• TASK DIRECTIONS: Leaving out the pictures, output the lines from the one that contains "666x533 pixels." through the end of the material, exactly as they stand.
[Opening DATASET RECORDS section]
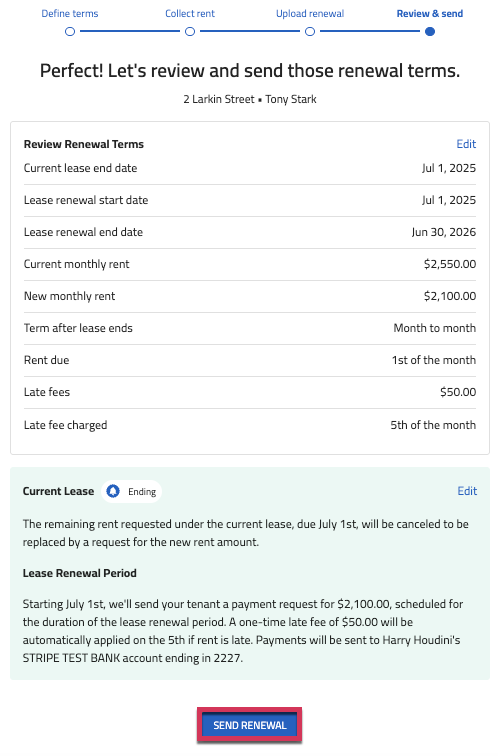Click the New monthly rent $2,100.00 value
Image resolution: width=498 pixels, height=756 pixels.
pyautogui.click(x=450, y=296)
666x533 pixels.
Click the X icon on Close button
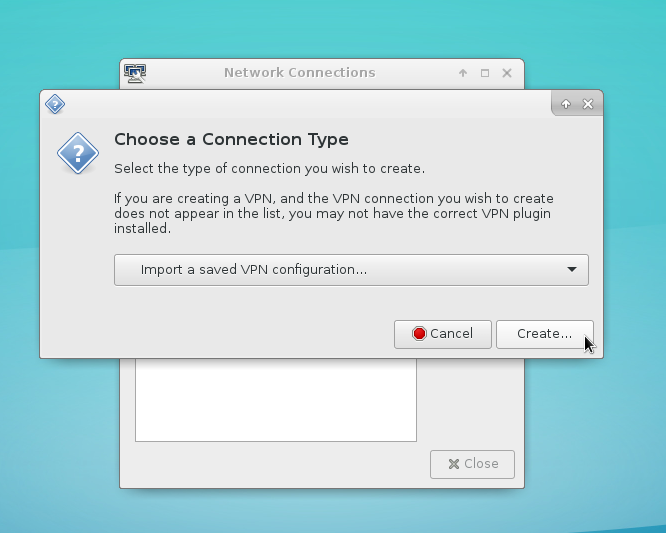pos(453,464)
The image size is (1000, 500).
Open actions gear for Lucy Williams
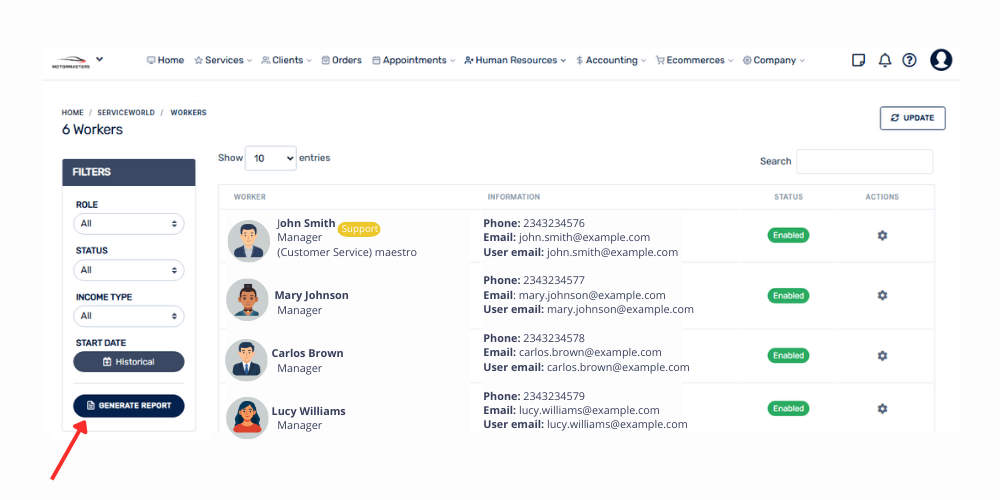882,409
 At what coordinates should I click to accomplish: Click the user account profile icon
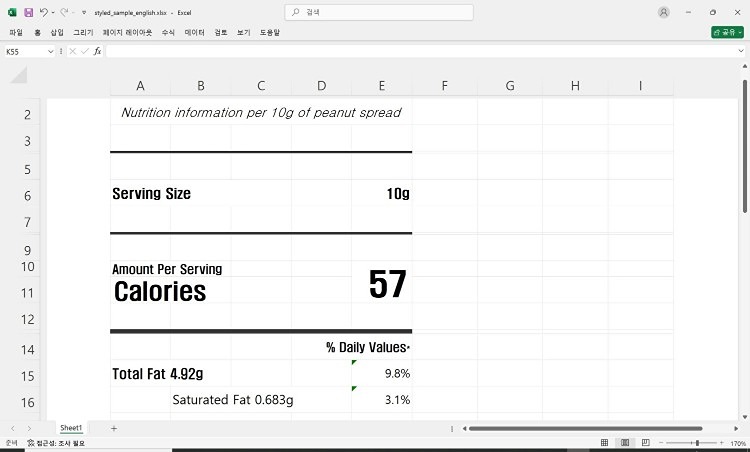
[Closing DATASET RECORDS section]
• RESULT OF THE TASK:
666x533 pixels.
Click the X icon on Close button
pos(453,464)
The image size is (1000, 500).
Open actions gear for Lucy Williams
882,409
 At what coordinates should I click to accomplish: Click the user account profile icon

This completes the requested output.